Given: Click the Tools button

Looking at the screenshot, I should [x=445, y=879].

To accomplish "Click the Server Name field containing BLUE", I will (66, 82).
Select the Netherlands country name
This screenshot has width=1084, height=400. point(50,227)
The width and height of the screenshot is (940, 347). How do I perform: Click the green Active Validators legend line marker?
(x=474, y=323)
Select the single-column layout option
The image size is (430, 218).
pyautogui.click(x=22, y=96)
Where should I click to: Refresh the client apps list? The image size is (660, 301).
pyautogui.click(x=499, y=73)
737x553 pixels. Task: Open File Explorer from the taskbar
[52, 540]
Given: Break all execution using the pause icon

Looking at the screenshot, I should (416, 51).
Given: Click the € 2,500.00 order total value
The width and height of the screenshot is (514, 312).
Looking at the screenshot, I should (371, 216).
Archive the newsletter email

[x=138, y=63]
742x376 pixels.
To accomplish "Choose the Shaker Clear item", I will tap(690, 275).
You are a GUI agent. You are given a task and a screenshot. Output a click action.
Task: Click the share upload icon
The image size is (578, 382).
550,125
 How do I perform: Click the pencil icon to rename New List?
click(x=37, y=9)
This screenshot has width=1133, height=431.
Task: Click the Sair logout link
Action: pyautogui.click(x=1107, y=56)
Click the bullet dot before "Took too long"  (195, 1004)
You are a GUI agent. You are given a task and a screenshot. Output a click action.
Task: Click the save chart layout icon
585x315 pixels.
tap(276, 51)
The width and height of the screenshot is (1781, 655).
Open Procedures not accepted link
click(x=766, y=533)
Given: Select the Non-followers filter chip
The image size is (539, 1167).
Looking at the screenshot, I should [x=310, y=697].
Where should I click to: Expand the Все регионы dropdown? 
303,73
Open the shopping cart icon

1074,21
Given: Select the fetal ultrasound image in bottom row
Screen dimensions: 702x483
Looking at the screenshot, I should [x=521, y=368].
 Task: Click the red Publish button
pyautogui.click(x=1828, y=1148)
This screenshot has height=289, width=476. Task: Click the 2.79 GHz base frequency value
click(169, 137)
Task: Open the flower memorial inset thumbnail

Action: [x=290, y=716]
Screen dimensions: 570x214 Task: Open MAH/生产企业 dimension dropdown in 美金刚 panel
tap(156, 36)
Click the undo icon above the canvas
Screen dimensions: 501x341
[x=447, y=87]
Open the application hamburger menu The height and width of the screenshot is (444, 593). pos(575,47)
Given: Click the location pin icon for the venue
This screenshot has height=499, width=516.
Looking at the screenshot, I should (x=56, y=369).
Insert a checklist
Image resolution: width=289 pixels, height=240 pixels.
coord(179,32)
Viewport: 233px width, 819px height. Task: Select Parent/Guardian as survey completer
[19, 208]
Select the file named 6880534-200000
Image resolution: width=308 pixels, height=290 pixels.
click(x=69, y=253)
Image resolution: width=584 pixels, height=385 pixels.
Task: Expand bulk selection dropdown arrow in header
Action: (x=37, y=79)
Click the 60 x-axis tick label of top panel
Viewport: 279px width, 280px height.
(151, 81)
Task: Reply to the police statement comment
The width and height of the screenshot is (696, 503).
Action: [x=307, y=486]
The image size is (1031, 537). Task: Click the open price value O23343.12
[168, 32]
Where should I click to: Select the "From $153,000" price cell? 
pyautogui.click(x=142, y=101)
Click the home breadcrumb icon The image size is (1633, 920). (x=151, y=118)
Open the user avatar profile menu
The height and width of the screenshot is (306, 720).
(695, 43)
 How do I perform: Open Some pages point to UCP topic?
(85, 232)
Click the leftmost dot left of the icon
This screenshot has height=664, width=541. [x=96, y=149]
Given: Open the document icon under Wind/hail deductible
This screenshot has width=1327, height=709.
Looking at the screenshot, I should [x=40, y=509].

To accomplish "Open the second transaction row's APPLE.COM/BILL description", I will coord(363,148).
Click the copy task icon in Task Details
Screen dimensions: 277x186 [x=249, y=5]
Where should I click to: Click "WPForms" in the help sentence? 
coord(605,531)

....

* **EXERCISE AIM**: Using the records above, count the lines containing "accomplish". Give no words besides the number.

* **SOLUTION FOR THIS TASK**: 3